The movie is about a nobody boxer named Rocky Balboa (Sylvester Stallone), who makes a living boxing in clubs, and is a debt collector for his friend Gazzo (Joe Spinell). He makes his daily routine by visiting a pet store to pick up the essentials for his pet turtles and fish, as well as try to get to know Adrian (Talia Shire) who works at the store, as he seems to have a crush on her. He finishes his day by attending a boxing gym run by his old trainer Mickey (Burgess Meredith). Unfortunately for Rocky, Mickey doesn't respect him anymore as he doesn't believe Rocky is willing to work hard to make it to the top. Meanwhile, Apollo Creed (Carl Weathers) decides to make a publicity stunt, by giving a local unknown a chance to be somebody by fighting him for the Heavyweight Championship. That nobody, is Rocky.

Rocky agrees to the fight, where he then begins to train for 5 weeks. Everybody, including Apollo, believes that Rocky doesn't have a chance, and will lose by the third round. But Rocky doesn't think so, as he believes there are no second chances in life, he is determined to give Apollo a challenging fight. Rocky agrees to have Mickey as his manager, and lets his friend Paulie (Burt Young) be involved in advertising to help gain money. Rocky is then ready for the fight of his life. A million to one shot.

First and foremost, this movie is simply amazing. Sylvester proved with this movie that he has the talent to write a great movie script, as well as the talent to be in serious starring role. His performance in this movie is simply breathtaking. We laugh, cry, and cheer for his character throughout the movie. His character is totally believable, as we begin to think that we are actually watching a documentary, instead of a Hollywood movie. His romance with Adrian was perfectly done as it doesn't take too much screen time, but isn't scarce either. You really begin to feel a love for these two as they live through their new relationship.

What Sylvester did with this movie was focus more on the character Rocky, rather than boxing itself. When I first heard it was based more on a character rather than boxing, I was a little disappointed. But after watching the movie, I was actually glad the movie was like that. In fact, other than two short boxing sequences at the beginning and the end, it's all character development, and there's absolutely nothing wrong with that. My hat is off to director John G. Avildsen, his directing is phenomenal, and he couldn't have made the movie any better. He really seemed to get all that he could out of the actors and actresses with their performances.

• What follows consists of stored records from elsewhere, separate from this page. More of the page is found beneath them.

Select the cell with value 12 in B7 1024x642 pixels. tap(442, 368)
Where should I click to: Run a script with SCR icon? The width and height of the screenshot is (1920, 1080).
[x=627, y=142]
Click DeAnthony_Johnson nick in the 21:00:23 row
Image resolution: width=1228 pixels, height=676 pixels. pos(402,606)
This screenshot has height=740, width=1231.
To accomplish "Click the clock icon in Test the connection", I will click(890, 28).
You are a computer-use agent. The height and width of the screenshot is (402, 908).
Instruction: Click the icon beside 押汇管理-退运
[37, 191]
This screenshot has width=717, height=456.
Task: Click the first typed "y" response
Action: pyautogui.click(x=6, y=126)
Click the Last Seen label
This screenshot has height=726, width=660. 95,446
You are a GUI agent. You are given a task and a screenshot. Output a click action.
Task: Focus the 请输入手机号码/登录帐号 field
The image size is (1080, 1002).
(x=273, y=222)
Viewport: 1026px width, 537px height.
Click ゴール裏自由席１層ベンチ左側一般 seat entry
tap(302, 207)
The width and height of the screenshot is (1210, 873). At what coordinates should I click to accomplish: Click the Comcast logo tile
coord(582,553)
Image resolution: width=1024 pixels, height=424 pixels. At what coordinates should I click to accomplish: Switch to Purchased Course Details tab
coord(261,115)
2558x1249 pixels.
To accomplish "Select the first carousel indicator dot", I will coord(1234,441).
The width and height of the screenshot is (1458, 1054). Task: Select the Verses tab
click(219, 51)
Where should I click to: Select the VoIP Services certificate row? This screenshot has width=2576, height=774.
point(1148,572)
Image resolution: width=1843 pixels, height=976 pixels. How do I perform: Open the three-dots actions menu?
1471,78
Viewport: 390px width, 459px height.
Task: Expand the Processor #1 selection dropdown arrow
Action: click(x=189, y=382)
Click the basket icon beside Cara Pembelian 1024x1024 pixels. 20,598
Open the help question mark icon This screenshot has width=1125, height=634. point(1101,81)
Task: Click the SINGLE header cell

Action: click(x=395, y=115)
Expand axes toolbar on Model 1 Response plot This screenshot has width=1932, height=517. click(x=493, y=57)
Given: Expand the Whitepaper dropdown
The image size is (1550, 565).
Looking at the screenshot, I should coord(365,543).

Again, this movie is just phenomenal. The movie catches you within the first 5 minutes, and never lets go until the credits roll. Even then you might even sit and read the credits to give your respect to everyone involved. If I were to have one problem with this movie, it would be the final fight. While it had me on the edge of my seat, I felt it was a little short. But then again, watching two people punch each other for 20 minutes may get stale after a while. This movie will have you standing up cheering, and may even bring a tear to your eye. Rocky is a complete knockout, and deserves a score no lower than 10/10.
Edd #1: Edd - added January 21, 2008 at 8:44pm
I would love Rocky movies if they were a smidgen more realistic. I mean if you get into the ring and NEVER block and just keep knocking the shit out of each other, the match would last 40 seconds. That always bothered me. Still though, good film. 8/10
bluemeanie #2: bluemeanie - added January 22, 2008 at 5:07pm
10/10. Is there really any sort of elaboration needed?
Ginose #3: Ginose - added January 28, 2008 at 11:36pm
Wait, Billy Ray... doesn't your logic dictate that an apperance by Lloyd Kaufman determines poor quality in a film? OH SHI-! Logic chain is snapped.

...yeah, I didn't know he was in it until recently... found it funny.
bluemeanie #4: bluemeanie - added January 29, 2008 at 1:16am
The logic train is in tact. Lloyd Kaufman's appearance in a film is only bad when he's playing himself, or the film is produced by Troma.
Ginose #5: Ginose - added January 29, 2008 at 8:57am
Sure, sure... getting specific now... seen "Prison A Go-Go" yet?
Ginose #6: Ginose - added January 29, 2008 at 8:59am
You know, that's not even a good enough example, "The Tunnel" seems far more appropriate.
bluemeanie #7: bluemeanie - added January 29, 2008 at 10:38am
I cannot believe a review for "Rocky" has turned into a discussion on Lloyd fucking Kaufman.
Ginose #8: Ginose - added January 29, 2008 at 5:55pm
As am I. But I was actually really suprised by the fact that he was the drunk in this.
Rest Easy Soul #9: Rest Easy Soul - added July 25, 2010 at 11:12am
The greatest rags to riches story ever told.